Experiments

Training and evaluation

pfrl.experiments.train_agent_async(outdir, processes, make_env, profile=False, steps=80000000, eval_interval=1000000, eval_n_steps=None, eval_n_episodes=10, eval_success_threshold=0.0, max_episode_len=None, step_offset=0, successful_score=None, agent=None, make_agent=None, global_step_hooks=[], evaluation_hooks=(), save_best_so_far_agent=True, use_tensorboard=False, logger=None, random_seeds=None, stop_event=None, exception_event=None, use_shared_memory=True)[source]

Train agent asynchronously using multiprocessing.

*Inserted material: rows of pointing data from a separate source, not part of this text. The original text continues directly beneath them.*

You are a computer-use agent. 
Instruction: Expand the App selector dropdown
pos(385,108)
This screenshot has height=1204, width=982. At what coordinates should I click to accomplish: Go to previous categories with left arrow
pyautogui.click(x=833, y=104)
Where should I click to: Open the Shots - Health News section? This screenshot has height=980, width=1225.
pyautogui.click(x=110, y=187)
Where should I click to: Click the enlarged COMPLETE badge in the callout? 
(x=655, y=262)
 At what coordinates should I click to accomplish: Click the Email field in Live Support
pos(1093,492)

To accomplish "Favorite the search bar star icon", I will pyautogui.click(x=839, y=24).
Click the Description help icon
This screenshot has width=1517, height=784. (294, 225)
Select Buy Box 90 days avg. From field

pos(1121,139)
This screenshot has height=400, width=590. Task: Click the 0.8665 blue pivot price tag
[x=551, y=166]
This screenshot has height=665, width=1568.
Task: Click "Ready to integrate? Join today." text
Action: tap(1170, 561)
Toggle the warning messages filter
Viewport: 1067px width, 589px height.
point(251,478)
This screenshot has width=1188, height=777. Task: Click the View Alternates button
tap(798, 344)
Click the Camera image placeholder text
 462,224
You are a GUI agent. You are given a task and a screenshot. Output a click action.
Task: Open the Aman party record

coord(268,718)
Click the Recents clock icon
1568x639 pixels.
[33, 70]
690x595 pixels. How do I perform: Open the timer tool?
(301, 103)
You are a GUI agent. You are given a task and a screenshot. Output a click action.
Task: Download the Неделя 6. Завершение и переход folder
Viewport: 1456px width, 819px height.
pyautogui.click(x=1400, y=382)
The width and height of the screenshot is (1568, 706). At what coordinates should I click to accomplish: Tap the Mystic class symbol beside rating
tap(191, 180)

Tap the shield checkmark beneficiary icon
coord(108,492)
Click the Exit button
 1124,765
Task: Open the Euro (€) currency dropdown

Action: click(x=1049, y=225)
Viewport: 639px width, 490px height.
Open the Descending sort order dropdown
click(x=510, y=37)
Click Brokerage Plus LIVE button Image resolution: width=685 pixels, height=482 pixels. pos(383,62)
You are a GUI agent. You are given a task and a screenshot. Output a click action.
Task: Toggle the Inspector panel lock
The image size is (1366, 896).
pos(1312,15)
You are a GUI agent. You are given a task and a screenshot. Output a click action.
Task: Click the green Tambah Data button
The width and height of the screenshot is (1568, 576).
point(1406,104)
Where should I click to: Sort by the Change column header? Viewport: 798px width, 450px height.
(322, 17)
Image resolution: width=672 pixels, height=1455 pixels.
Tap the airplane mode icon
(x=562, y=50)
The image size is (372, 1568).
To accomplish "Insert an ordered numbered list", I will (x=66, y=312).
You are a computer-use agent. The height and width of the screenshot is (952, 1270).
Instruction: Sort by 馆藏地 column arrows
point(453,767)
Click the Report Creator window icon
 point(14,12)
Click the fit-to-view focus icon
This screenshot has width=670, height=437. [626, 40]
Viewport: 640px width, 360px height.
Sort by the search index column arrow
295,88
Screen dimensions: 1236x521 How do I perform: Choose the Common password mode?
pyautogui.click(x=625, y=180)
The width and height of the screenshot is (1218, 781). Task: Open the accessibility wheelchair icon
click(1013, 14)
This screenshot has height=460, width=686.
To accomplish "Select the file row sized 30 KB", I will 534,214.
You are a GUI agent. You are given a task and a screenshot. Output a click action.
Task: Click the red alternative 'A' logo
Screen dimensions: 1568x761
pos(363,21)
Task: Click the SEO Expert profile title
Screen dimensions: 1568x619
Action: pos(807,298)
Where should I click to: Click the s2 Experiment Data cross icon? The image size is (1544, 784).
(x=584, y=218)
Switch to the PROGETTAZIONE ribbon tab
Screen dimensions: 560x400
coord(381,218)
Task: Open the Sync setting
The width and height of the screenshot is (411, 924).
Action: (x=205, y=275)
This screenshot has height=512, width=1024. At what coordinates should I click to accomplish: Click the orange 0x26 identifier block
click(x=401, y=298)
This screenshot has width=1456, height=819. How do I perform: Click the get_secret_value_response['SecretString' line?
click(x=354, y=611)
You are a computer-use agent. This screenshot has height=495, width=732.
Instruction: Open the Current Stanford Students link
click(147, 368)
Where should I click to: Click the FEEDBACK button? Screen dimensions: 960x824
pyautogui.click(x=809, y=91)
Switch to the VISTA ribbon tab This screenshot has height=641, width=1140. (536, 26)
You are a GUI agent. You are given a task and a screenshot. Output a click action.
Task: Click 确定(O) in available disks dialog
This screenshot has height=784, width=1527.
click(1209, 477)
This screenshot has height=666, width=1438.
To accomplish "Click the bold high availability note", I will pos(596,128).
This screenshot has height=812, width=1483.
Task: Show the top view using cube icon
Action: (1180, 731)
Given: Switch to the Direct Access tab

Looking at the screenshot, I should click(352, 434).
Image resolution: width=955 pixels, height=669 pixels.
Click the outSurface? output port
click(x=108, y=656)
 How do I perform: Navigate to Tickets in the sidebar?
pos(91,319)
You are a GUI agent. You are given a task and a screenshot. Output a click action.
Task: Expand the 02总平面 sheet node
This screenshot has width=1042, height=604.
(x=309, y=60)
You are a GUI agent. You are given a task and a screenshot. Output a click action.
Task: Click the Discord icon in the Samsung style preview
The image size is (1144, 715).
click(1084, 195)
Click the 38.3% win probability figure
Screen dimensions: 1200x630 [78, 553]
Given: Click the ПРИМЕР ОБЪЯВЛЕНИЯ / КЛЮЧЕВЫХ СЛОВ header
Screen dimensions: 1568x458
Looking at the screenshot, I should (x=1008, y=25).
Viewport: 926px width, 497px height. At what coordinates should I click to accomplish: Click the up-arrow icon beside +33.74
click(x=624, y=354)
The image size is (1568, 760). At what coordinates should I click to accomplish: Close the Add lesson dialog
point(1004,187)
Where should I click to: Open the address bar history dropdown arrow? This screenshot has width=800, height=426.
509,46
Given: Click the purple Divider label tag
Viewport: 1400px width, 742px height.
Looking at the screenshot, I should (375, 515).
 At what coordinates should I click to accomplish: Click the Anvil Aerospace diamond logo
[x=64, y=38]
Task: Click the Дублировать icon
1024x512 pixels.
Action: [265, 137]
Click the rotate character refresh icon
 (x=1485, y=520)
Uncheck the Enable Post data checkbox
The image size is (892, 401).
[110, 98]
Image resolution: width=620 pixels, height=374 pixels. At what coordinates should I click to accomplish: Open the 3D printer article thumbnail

Either agent or make_agent must be specified.

Parameters:
  • outdir (str) – Path to the directory to output things.
  • processes (int) – Number of processes.
  • make_env (callable) – (process_idx, test) -> Environment.
  • profile (bool) – Profile if set True.
  • steps (int) – Number of global time steps for training.
  • eval_interval (int) – Interval of evaluation. If set to None, the agent will not be evaluated at all.
  • eval_n_steps (int) – Number of eval timesteps at each eval phase
  • eval_n_episodes (int) – Number of eval episodes at each eval phase
  • eval_success_threshold (float) – r-threshold above which grasp succeeds
  • max_episode_len (int) – Maximum episode length.
  • step_offset (int) – Time step from which training starts.
  • successful_score (float) – Finish training if the mean score is greater or equal to this value if not None
  • agent (Agent) – Agent to train.
  • make_agent (callable) – (process_idx) -> Agent
  • global_step_hooks (list) – List of callable objects that accepts (env, agent, step) as arguments. They are called every global step. See pfrl.experiments.hooks.
  • evaluation_hooks (Sequence) – Sequence of pfrl.experiments.evaluation_hooks.EvaluationHook objects. They are called after each evaluation.
  • save_best_so_far_agent (bool) – If set to True, after each evaluation, if the score (= mean return of evaluation episodes) exceeds the best-so-far score, the current agent is saved.
  • use_tensorboard (bool) – Additionally log eval stats to tensorboard
  • logger (logging.Logger) – Logger used in this function.
  • random_seeds (array-like of ints or None) – Random seeds for processes. If set to None, [0, 1, …, processes-1] are used.
  • stop_event (multiprocessing.Event or None) – Event to stop training. If set to None, a new Event object is created and used internally.
  • exception_event (multiprocessing.Event or None) – Event that indicates other thread raised an excpetion. The train will be terminated and the current agent will be saved. If set to None, a new Event object is created and used internally.
  • use_shared_memory (bool) – Share memory amongst asynchronous agents.
Returns:

Trained agent.

pfrl.experiments.train_agent_batch(agent, env, steps, outdir, checkpoint_freq=None, log_interval=None, max_episode_len=None, step_offset=0, evaluator=None, successful_score=None, step_hooks=(), return_window_size=100, logger=None)[source]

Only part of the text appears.